Sunday, July 1, 2012

Hollywoodland

Hollywoodland----I watched the movie last night while cooking a pizza. It was pretty good. A private detective investigates the death of George Reeves, TV's Superman, an apparent suicide.

The detective, Adrien Brody, is ambitious but a bit below average, perhaps like Reeves himself. It seems like he would refrain from chewing gum while speaking to witnesses and adopt a more conventional hair style. I would have tried to look neater while talking to Reeves' elderly mother. She believes her son was murdered and hires Brody to investigate.

Flashbacks show Ben Affleck as George Reeves and his relationship with the wife of one of the heads of MGM. She bought the real George Reeves the sports car that Clark Kent drove on the TV show.

It ends---shall I tell you the end? If you don't want to read it, stop reading now.

SPOILER ALERT

It ends pretty much the way I expected. It's a standard structure in a lot of mysteries. The detective goes off on a tangent, pursuing one theory, working through the details of the characters' soap opera-like lives. Then, in the end, he discards all that and coming to a very simple solution to the initial mystery. David Mamet's movie Homicide is an example of this. I could name a few others that do this, but I don't want to give them away.

In this case, we know that George Reeves was unable to find work. He had been hopelessly typecast as Superman. (He appeared in a small role in From Here to Eternity. According to Wikipedia, it is an urban legend that his role was cut when test audiences recognized him as Superman---all of Reeves' scenes which appeared in the script were left in the film.)
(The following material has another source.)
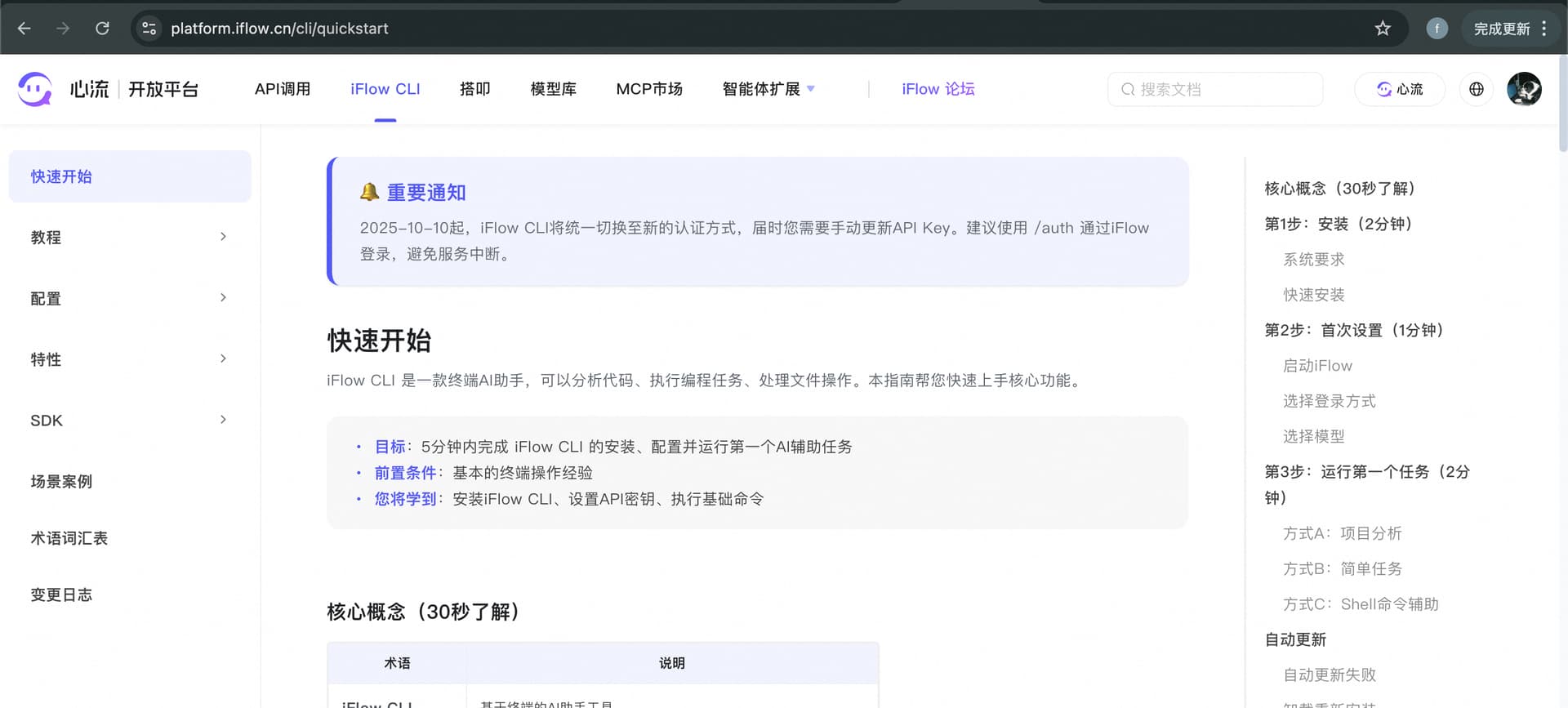The height and width of the screenshot is (708, 1568).
Task: Click the browser back arrow
Action: coord(24,29)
Reeves had one last offer. He could work as a professional wrestler. But the promoters need assurances that the aging Reeves is up to it physically. So Reeves goes out into the yard in a Judo uniform. We see a film he shot to show the wrestling promoters. It shows him alone in the yard showing what he can do. Judo rolls and so forth. And it's clear that, no, he's not up to it and he knows it, too. His back hurts. He's a very healthy 44-year-old, but he's still a 44-year-old.

We're supposed to conclude that this was why he killed himself.
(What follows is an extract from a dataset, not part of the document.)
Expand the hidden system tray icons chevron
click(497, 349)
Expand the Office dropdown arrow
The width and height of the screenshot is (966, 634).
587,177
The movie focused on corruption in Hollywood, the power of the studios, what a scumbag E.J. Mannix was at MGM. He was basically a mobster. TV seemed like a pretty wholesome business by comparison. Why would anyone want to be a movie star?


I watched Superman in syndication when I was a kid. The episode with the Mole Men was the only one I specifically remember watching when I was four or five.

I watched it on videotape years later. Superman doesn't do that much. Mostly walks around talking to people.

In one scene, he faces a gun-toting mob. He blocks them from entering a courthouse where one of the mole men is. He won't let them in. The crowd has no respect for Superman---they're not in awe or the least bit impressed. In fact, one of them takes a pot shot at him. The bullet bounces off him, but it almost hit Lois Lane. So Superman decides to take away their guns. He wades into the crowd and starts disarming them.

I don't know if the NRA got their panties in a bunch over that. It was around that time that the NRA launched a letter-writing campaign against Dragnet. There was an episode where a child, an 8-year-old, was accidentally killed with a rifle he had just gotten for Christmas. Jack Webb passed the letters from the gun nuts on to the Los Angeles Chief of Police who publicly stated that he hoped they did more shows exposing the idiocy of giving guns to children.